In this case study, I have solved a Text Classification problem using different Machine Learning Techniques. Dataset link => https://www.kaggle.com/snap/amazon-fine-food-reviews
Folder Descrptions:
-
Exploratory Analysis and Cleaning: This contains a Jupyter Notebook wherein I perform the tasks like reading data, exploratory data analysis, data cleaning, etc.
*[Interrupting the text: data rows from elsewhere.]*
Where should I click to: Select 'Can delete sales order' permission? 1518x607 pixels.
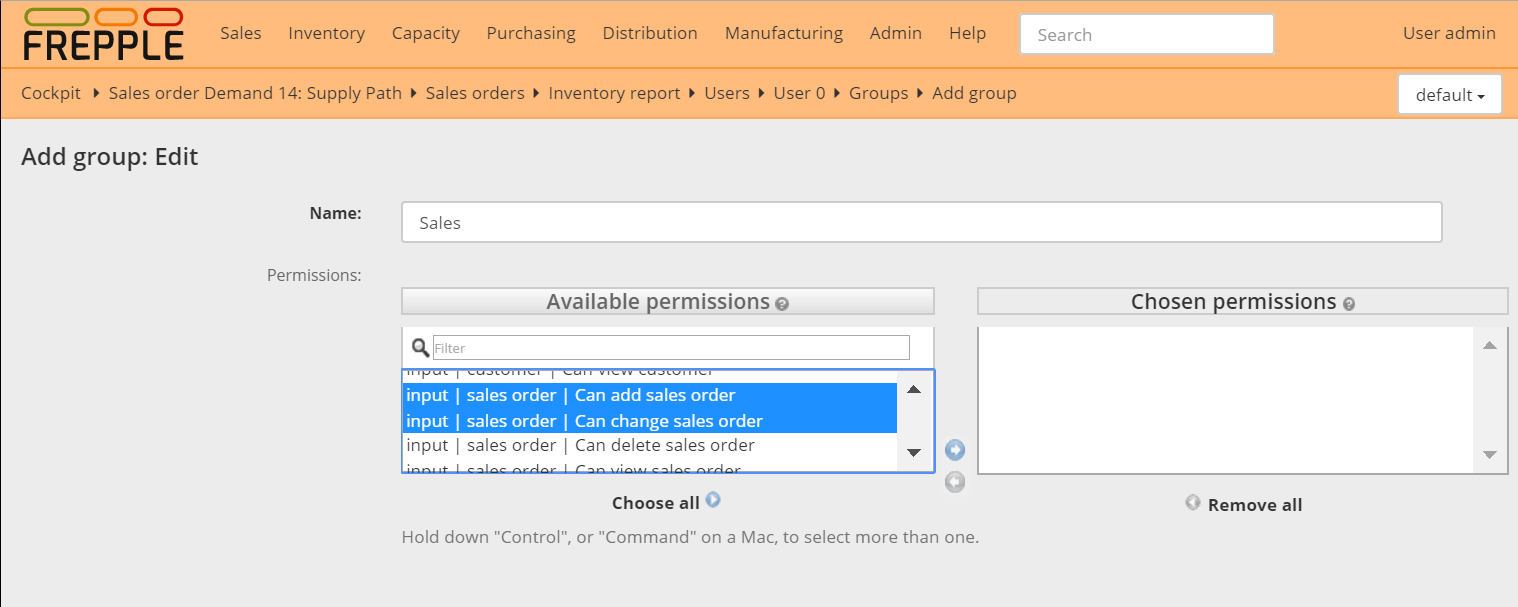[580, 446]
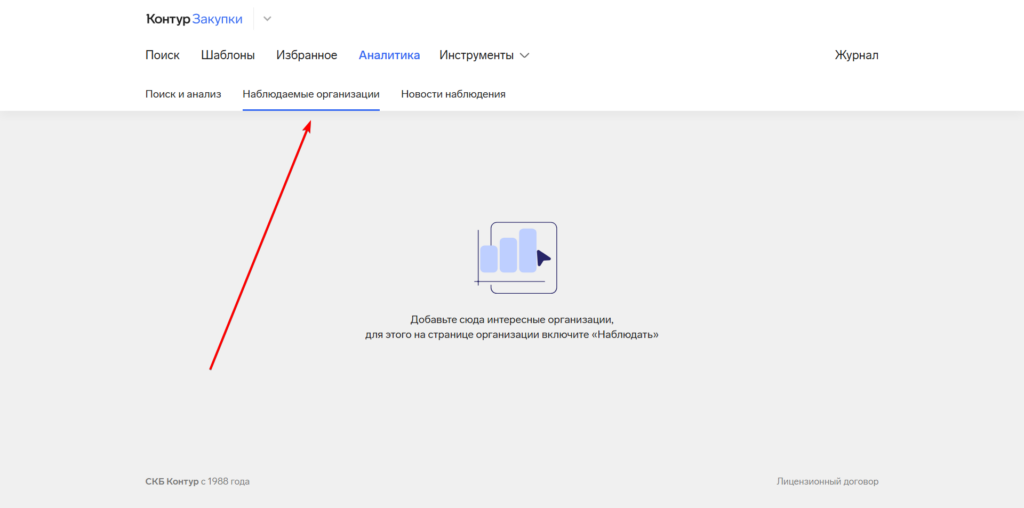Switch to the Новости наблюдения tab
The width and height of the screenshot is (1024, 508).
pos(453,94)
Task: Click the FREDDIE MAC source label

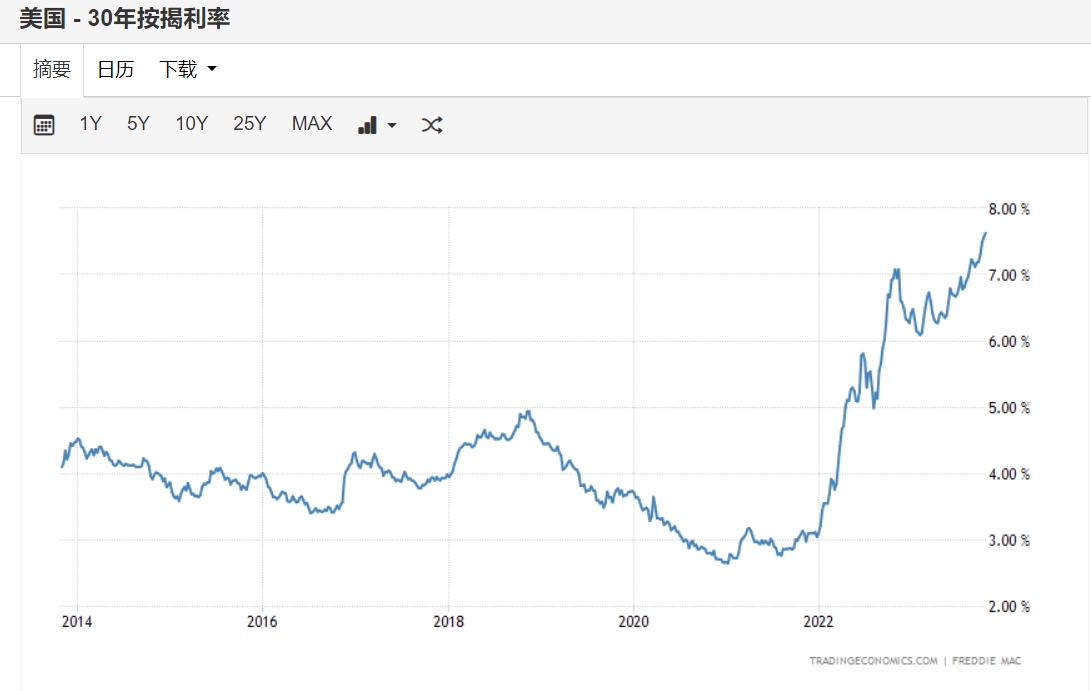Action: point(986,661)
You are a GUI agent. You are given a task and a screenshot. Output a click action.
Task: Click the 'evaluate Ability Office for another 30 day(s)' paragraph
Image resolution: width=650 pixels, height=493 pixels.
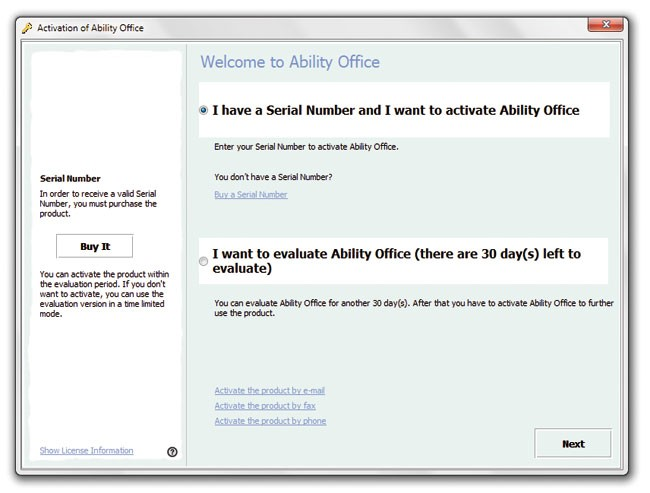coord(414,308)
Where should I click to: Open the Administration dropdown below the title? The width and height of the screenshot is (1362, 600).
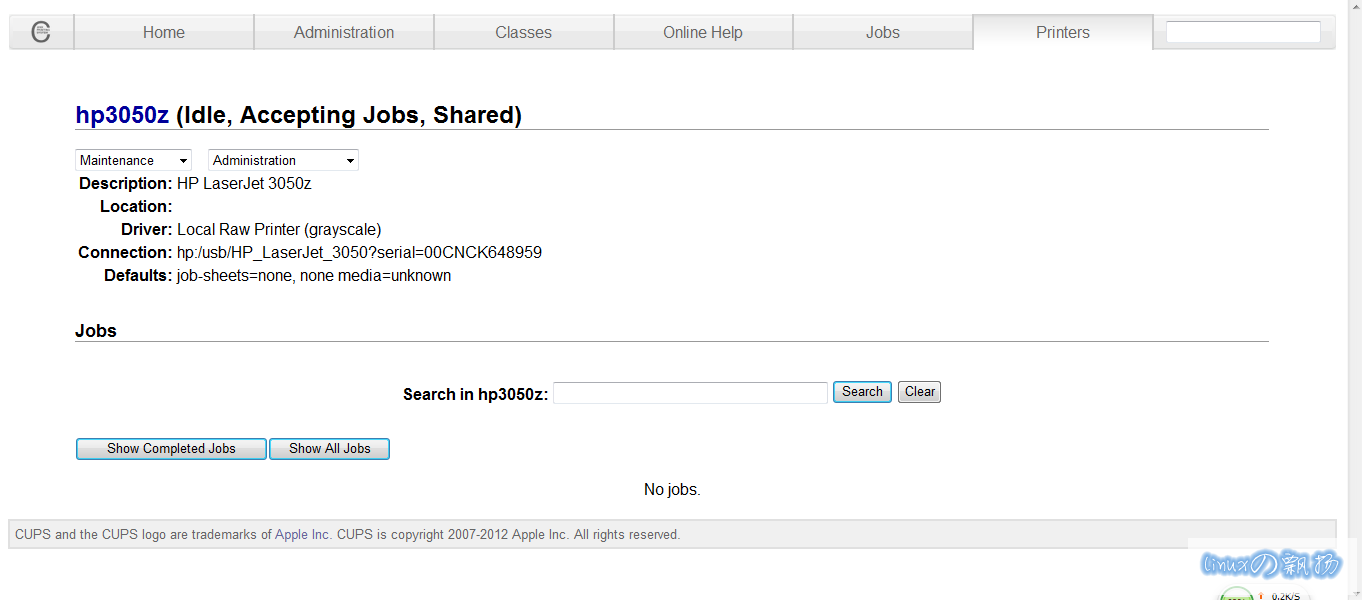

This file creates two pickle files namely "final.sqlite" and "list_of_sent_for_input_to_w2v.pkl" which are used in the susequent folders, hence must be saved on your hard disk.
-
KNN: In this folder I use K-Nearest Neighbors classifiers to classify the food reviews using 3 different featurizations namely "Bag of Words", "TFIDF" and "Word to vec", hence I have 3 different Jupyter Notebooks.
-
Naive Bayes: In this folder, I apply Naive Bayes algorithm using Bag of Words featurization of the text; with and without Upsampling of the dataset, hence the two Notebooks.
-
Logistic Regression: In this folder I apply Logistic Regression using Bag of Words and Word to Vec featuerization of the text. Through different featurizations (Bag of Words, Word to Vec 100 dimensions, Word to Vec 200 dimensions), it can be concluded that Linear models tend to perform well if the dimensionality of the data is high.